The OrderedSet and OrderedBag collections provide a collection of methods that I collective call the “set operations” -- methods that correspond to the basic operations of classic set theory: subset, superset, union, intersection, and difference.
To take one of the simplest examples, there is a method on OrderedSet:
bool SupersetOf(OrderedSet<ItemType> otherSet)
that determines if “this” is a superset of otherSet.
So far, so good, this seems very straightforward. But there is a subtlety: even with the same ItemType, different sets can use different comparisons. For example, an OrderedSet<string> can be instantiated by passing StringComparer.CurrentCultureIgnoreCase, which causes that set to consider two strings equal even if they have different cases (I'll call this a case-insensitive set).
What happens when you apply a set operation to two sets, one of which is case-sensitive, and the other of which is case-insensitive? Suddenly, the apparent clear-cut semantics of the set operations no longer have an obvious answer.
Suppose set1 is a case-sensitive set with elements {”foo”, “bar”} and set2 is a case-insensitive set with element {”FOO”}. Is set1 a superset of set2? From set1's case-sensitive perspective, the answer is no. From set2's case-insensitive perspective, the answer is yes. What should we do?
There seems to be a few options:
1) Before performing any set operation on two sets, check to make sure that they use the same comparison operation, and throw an exception if not. This is what is currently implemented in the code.
This is the safest and simplest solution, but I fear that it is too restrictive. The problem lies in whether the code can accurately determine if the two sets are in fact using the comparison operation. Currently, I've coded this to test the two IComparer<ItemType> instances using object.Equals.
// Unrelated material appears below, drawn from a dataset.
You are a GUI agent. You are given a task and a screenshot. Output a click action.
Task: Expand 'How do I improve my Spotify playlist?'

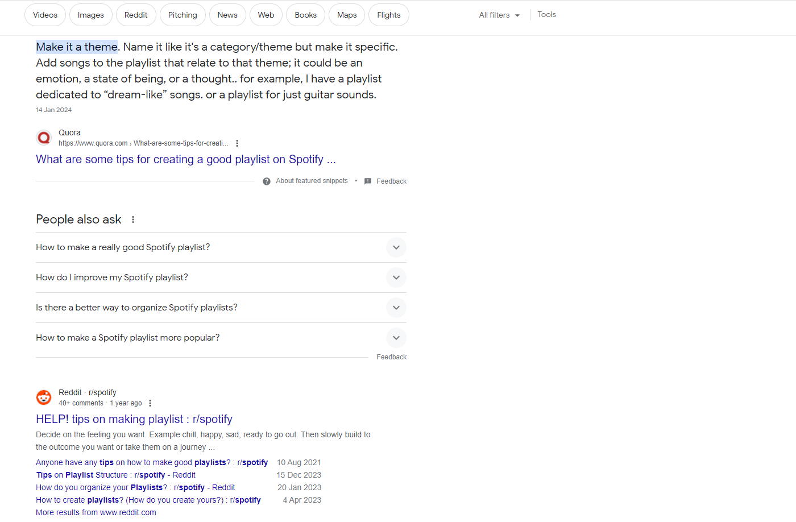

Unfortunately, there are common cases where two comparers are the same, but don't compare equal. For example, suppose you create two sets like this:
OrderedSet<string> set1 = new OrderedSet<string>(StringComparer.CurrentCultureIgnoreCase);
OrderedSet<string> set2 = new OrderedSet<string>(StringComparer.CurrentCultureIgnoreCase);
Unfortunately, there isn't any way to detect that these two collections are using the same comparer: every call to StringComparer.CurrentCultureIgnoreCase creates a new comparer object, and they don't compare equal [see MSDN suggestion FDBK14108.]
2) Another option is to always use the comparison method of the first set in the operation (”this”), and for the code not to make any assumptions about whether the comparison mechanisms are the same between the two sets. The problem is that this can lead to significantly less efficient algorithms than are possible if the two sets have the comparison method. This seems rather unfortunate.
3) A third option is for the code to assume that both sets use the same comparison mechanism, but to not attempt to check for it and enforce it. This neatly sidesteps the problem when the same comparison is actually being used, but we can't determine that from the code. However, it can also lead to nasty, confusing bugs if two different comparisons are in fact being used.
Interestingly, this appears to be the solution that STL uses.
What do you think?